_Text segment_
::::::

Molecules in a gas have little attraction for each other, because the molecules are far apart from each other. In fact, most of the volume occupied by air is empty space. When condensed into a liquid or solid, the gas molecules occupy a very small volume. Due to the huge empty space between molecules in a gas, the compressibility of a gas is much larger than that of a liquid or solid state.

Many substances, for example water, transform between solid, liquid and gas states when driven by energy. A gas, when cooled or compressed, becomes a liquid. Both gas and liquid are fluid in that they have no definite shape. A liquid does not fill the entire space or volume of its container, and there is a visible boundary between the gas and the liquid phases when both are present. On cooling, a liquid will solidify forming a solid. A solid has not only a definite volume, but also a rigid shape. There are many kinds of solids: glass, crystal, polycrystal, composite, amorphous powder, etc. The same substance may exist in two or more different crystal types. Thus, the study of solids is much more complicated than that of gas.

Do you know how large a volume is occupied by one mole of water vapour at its boiling point, 373 K? If you know some of the theories regarding gases, you will have no difficulty in giving an estimate.

Water exists in three phases (ice, water, and vapor). When 18 mL (1 mol) of water evaporates to become a gas at 373 K, the vapor occupies 30,000 mL, at 1.0 atmosphere of pressure. The volume of 18 ml is insignificant compared to 30,000 mL. The volume occupied by molecules in a gas at low pressure is insignificant.


The common properties of various gases led early (about 300B.C.) philosophers such as Plato to consider air a primal or basic substance, because they had no way of telling the various gases apart. Humans learned air as a mixture in the 17th century. Nevertheless, many laws about gases were discovered before the 17th century.

Components of Air
Percent %Substance
78 nitrogen (N2)
21 oxygen (O2)
1 argon (Ar)
Variable Water, CO2
You know very well today that air is a mixture, but humans living before the 17th century did not know.

Air is required for combustion. Investigation of combustion during the 17th century led to the discovery that only about 21% of air is consumed in combustion, and the left over air from combustion is different from ordinary air. This observation led to the discovery of oxygen as a component of air. The left over gas after combustion is mostly nitrogen. The inert gas argon (Ar) as a component of air was discovered much later than nitrogen. The amount of carbon dioxide, CO2, and water, H2O, in the air vary with temperature, weather, altitude, and other factors.

The variation of CO2 concentration over a long period of time is affected by populations of animals and plants. For long range considerations, how human activities affect the climate is a concern.

Other gases include NO, NO2, NH3, SO2, SO3, HCl, Cl2, CO, H2S, O3, CH4, CF2H2, and Ne are also present in air at measurable concentrations.

::::::

_Source material_
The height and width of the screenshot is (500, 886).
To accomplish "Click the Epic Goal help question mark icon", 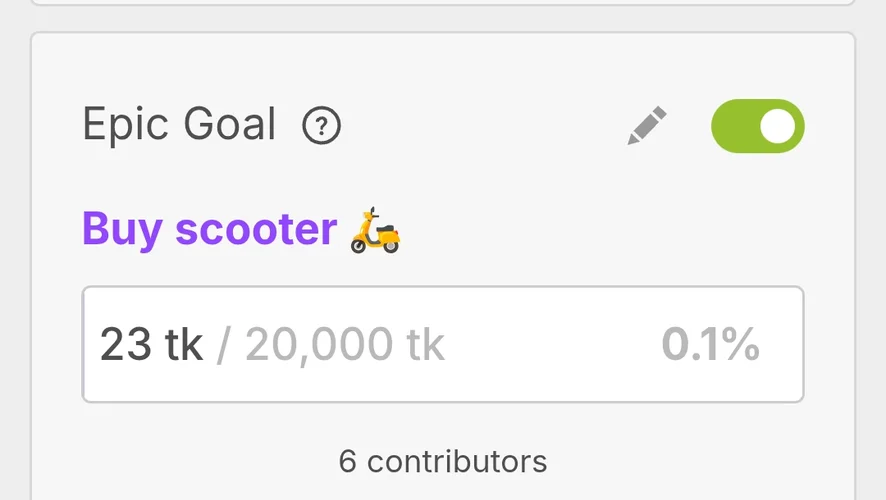I will point(322,127).
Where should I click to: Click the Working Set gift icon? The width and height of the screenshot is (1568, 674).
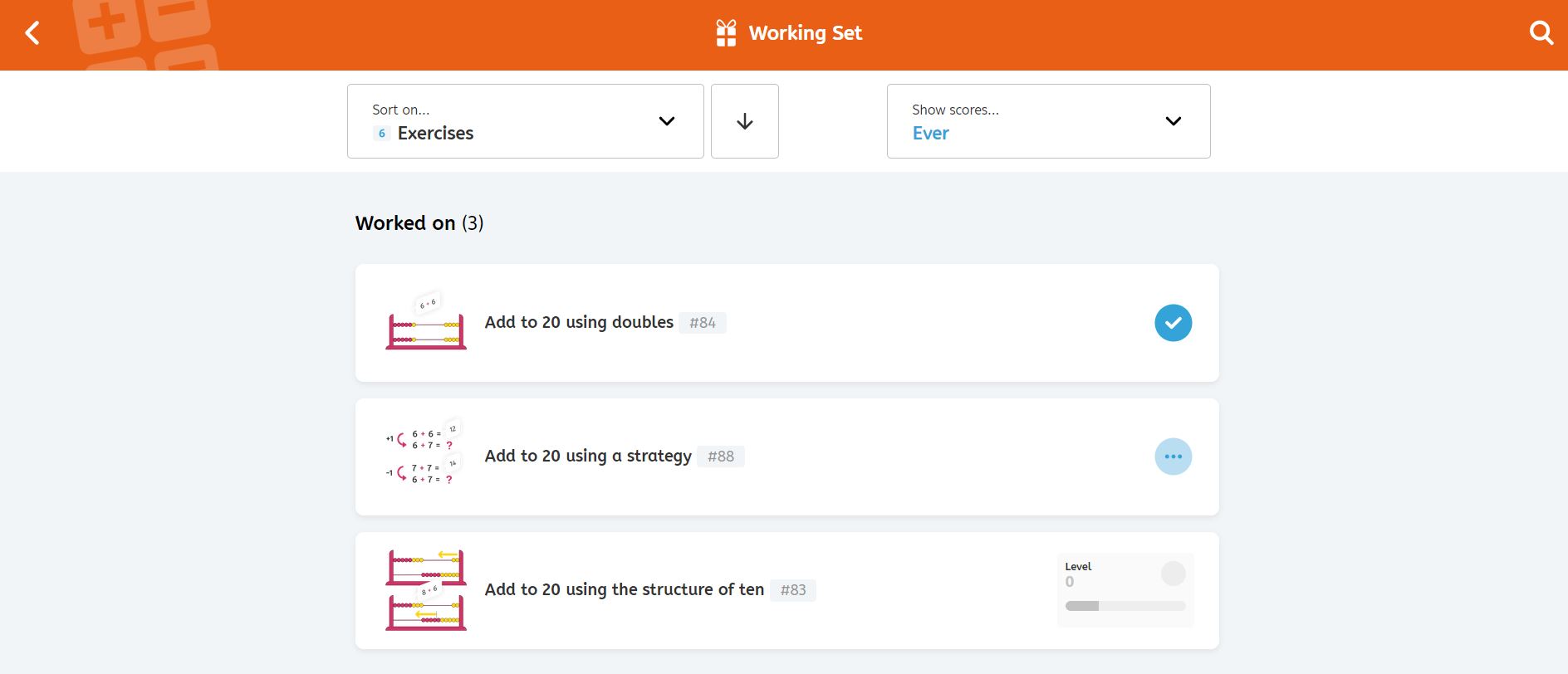click(726, 33)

::::::

_Directives_
[1] In the text on gases, what fraction of air is consumed in combustion?
[2] Print the text on gases from "Variable Water, CO2" to "and other factors.", word for word.

_Per-task answers_
[1] About 21%

[2]
Variable Water, CO2
You know very well today that air is a mixture, but humans living before the 17th century did not know.

Air is required for combustion. Investigation of combustion during the 17th century led to the discovery that only about 21% of air is consumed in combustion, and the left over air from combustion is different from ordinary air. This observation led to the discovery of oxygen as a component of air. The left over gas after combustion is mostly nitrogen. The inert gas argon (Ar) as a component of air was discovered much later than nitrogen. The amount of carbon dioxide, CO2, and water, H2O, in the air vary with temperature, weather, altitude, and other factors.